Spielberg dreamed of being a film director at an early age. He made his first movie, Escape to Nowhere at 13, and it was good enough to win the top prize at a statewide film competition. Unlike many of the others on this list, Spielberg wasn’t academically inclined. In fact, his application to USC’s film school was rejected because of his poor high school grades. Although he did get into Cal State Long Beach and even joined the Sigma Chi fraternity, he left after his freshman year to start his filmmaking career. He did eventually go back and complete his bachelor’s degree more than 30 years later in 2002.
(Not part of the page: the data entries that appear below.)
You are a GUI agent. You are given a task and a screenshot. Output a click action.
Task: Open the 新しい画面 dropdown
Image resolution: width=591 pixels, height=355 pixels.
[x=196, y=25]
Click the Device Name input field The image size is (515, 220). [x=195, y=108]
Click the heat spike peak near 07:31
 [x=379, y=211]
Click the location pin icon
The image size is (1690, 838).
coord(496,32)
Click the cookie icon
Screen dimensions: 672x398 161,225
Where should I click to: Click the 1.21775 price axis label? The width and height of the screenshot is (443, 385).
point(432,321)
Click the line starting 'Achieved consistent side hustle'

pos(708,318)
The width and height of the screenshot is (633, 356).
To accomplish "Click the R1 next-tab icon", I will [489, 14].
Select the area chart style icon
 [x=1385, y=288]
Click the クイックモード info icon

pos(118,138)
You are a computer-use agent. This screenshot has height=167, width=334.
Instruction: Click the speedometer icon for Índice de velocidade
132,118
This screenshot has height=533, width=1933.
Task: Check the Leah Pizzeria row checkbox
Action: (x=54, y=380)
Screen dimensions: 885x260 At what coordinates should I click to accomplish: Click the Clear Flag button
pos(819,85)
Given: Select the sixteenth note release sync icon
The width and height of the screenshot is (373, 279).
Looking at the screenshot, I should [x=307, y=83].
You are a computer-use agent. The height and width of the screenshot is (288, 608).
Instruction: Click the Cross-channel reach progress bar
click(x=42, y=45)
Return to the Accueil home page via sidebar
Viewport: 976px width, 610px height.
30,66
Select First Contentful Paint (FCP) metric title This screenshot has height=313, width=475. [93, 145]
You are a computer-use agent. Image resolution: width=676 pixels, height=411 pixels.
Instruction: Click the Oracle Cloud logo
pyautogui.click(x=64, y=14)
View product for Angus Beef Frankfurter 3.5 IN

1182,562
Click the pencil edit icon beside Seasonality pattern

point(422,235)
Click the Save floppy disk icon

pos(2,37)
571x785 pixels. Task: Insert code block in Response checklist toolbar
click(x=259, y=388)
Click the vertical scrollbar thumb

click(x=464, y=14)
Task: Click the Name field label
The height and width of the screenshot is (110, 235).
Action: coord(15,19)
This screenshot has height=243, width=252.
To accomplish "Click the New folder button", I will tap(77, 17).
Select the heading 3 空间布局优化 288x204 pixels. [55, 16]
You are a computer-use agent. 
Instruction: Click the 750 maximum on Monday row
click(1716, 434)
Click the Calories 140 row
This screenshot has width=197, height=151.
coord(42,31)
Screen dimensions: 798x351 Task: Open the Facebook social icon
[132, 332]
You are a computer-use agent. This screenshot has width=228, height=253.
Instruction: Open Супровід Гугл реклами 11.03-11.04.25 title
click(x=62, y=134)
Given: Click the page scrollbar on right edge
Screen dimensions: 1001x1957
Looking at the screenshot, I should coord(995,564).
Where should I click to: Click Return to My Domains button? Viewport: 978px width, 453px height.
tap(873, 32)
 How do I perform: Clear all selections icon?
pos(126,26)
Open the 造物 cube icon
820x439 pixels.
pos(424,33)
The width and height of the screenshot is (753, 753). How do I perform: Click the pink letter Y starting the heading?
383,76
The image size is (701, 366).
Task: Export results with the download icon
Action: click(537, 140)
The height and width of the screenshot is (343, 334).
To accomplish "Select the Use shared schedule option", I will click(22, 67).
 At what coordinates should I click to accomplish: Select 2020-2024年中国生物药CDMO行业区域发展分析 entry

Marshall Mathers, known by everybody as Enimem, has built a $230 million career based on his genius as a rapper and lyricist. It might therefore come as a surprise that he was an absolutely terrible student; the kind who was held back in 9th grade three times before finally quitting high school altogether when he was 17. He’s got 15 Grammy Awards to his name, so perhaps it wasn’t such a bad decision.
Crawford completely dispelled the stereotype that models are nothing more than airheads who happen to extremely good-looking. Not only was she the valedictorian of her high school in the suburbs of Chicago, she got accepted into Northwestern University, one of the most selective private schools in America. But after one quarter, she dropped out when she realized her modeling career was starting to blow up.
The future Peter Quill / Star-Lord from the Guardians of the Galaxy franchise had once told his high school wrestling coach, upon being asked what he planned to do with his life, that he wanted to be rich and famous, although he had no concrete idea how he’d make it happen. He attended a community college before being like “nope” about halfway through his first semester. He then moved to the Hawai’ian island of Maui, where he lived the life of a homeless man, getting stoned and sleeping in a van or setting up his tent along the beach. He made ends meet as a discount ticket salesman and male stripper. At 19 he was discovered by an actress/director while working as a waiter at the Bubba Gump Shrimp Company. Although it took an additional 10 years, he finally hit the big time in 2009 when he was cast in the NBC comedy Parks and Recreation, a role that was originally meant to be temporary, but he became a regular due to his popularity.